A convicted drug trafficker who killed a man in a Fife hammer attack has been jailed for eight years.
William Richardson turned up at a house in Kelty and went into a bedroom where Colin Oliphant had been resting and repeatedly assaulted the victim, who sustained 39 injuries.
A judge told Richardson at the High Court in Edinburgh: “This was a savage assault with a weapon. It resulted in another man’s death. His young daughter has lost her father.”
The judge accepted that Richardson, who lived in Ballingry at the time of the attack, had expressed “genuine remorse” over the offence.
Lord Woolman told the killer that he would have jailed him for 12 years for the crime, but for his guilty plea.
During the fatal attack other people in the house heard Mr Oliphant say: “Sorry Willie, don’t hit me, stop it Willie. What are you doing with that….dinnae, dinnae.”
Richardson then emerged from the room with his injured victim walking behind him before the killer told him “you know I am a boxer” and then punched him on the nose.
Richardson, who was jailed for heroin supply in 2013, drove off from the house with others and was described as acting “full of bravado”, the court heard.
Advocate depute Bill McVicar earliier told the court: “The now deceased quickly began to struggle to breathe with his face swelling and asking for help, pointing to his neck.”
An ambulance was called but the attack victim’s face and throat continued to swell after he was placed in the vehicle.
Mr Oliphant, 38, went into cardiac arrest and died. The cause of death was later given as complications of chest trauma.
The prosecutor said the fatal injury inflicted on Mr Oliphant, the father of a daughter, was a fracture of a rib on the left side of his back which had splintered bone and punctured a lung.
Richardson, 35, formerly of Park Brae Gate, Glasgow, was originally charged with murdering Mr Oliphant in the attack at Keltyhill Avenue on September 6 last year.
But the Crown earlier accepted his guilty plea to a reduced charge of culpable homicide.
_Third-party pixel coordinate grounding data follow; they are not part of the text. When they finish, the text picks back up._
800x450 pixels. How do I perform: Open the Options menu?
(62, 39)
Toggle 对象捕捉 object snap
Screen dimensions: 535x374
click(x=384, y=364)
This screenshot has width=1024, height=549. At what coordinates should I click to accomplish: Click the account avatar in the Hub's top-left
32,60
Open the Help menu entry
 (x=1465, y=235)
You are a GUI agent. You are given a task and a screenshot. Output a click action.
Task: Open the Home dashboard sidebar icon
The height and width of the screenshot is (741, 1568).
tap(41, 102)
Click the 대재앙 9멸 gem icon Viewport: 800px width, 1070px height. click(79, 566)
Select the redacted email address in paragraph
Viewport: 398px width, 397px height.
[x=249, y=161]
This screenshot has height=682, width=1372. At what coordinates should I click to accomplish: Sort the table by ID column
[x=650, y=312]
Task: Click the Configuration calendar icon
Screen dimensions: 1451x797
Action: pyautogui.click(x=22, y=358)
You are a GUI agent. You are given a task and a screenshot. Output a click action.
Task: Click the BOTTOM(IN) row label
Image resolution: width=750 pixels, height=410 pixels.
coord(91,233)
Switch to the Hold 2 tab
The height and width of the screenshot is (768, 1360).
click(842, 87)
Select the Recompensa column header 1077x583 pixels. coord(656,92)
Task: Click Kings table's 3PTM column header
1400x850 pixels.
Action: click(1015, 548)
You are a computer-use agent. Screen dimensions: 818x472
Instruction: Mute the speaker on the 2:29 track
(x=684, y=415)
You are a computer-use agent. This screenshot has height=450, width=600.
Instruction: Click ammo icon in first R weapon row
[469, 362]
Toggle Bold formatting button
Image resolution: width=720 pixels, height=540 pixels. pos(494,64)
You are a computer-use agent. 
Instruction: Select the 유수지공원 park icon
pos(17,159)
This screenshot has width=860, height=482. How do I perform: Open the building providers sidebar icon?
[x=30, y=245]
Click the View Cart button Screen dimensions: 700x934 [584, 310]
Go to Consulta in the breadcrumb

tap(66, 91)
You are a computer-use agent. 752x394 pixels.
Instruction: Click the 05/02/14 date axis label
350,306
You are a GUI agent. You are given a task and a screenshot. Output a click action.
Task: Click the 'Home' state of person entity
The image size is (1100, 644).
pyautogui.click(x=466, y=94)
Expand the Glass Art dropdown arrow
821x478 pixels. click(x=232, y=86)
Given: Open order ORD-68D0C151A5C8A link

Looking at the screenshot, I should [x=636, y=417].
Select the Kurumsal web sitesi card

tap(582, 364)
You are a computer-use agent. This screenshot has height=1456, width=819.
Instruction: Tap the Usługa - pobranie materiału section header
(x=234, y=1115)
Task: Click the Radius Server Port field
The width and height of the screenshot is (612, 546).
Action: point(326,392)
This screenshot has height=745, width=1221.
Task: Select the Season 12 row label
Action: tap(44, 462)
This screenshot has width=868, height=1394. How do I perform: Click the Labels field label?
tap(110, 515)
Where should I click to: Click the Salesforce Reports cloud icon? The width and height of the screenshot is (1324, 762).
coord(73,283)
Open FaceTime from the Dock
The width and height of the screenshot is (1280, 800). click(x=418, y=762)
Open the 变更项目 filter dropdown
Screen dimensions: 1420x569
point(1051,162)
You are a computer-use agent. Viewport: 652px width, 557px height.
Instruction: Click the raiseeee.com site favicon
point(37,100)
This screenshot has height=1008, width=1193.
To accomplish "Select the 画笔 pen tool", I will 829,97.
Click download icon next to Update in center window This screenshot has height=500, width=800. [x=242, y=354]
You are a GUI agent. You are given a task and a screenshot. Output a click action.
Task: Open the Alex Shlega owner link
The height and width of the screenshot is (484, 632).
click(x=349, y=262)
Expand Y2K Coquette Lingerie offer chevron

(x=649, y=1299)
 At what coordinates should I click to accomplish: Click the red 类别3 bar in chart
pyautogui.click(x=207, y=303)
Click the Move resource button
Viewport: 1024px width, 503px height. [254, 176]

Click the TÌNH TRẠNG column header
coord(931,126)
He admitted repeatedly punching the victim on the head and body and repeatedly striking him on the body with a weapon and killing him.
Mr McVicar said: “The deceased Colin Oliphant sourced cocaine for onward supply from the accused.”
He said the victim had become indebted to Richardson due to his own use of drugs and was unable to pay what he owed.
Defence counsel Donald Findlay QC told the court that Richardson had gone to a police station “clearly distressed” after discovering that Mr Oliphant had died.
He said that Richardson had accepted his responsibility “almost from the outset”.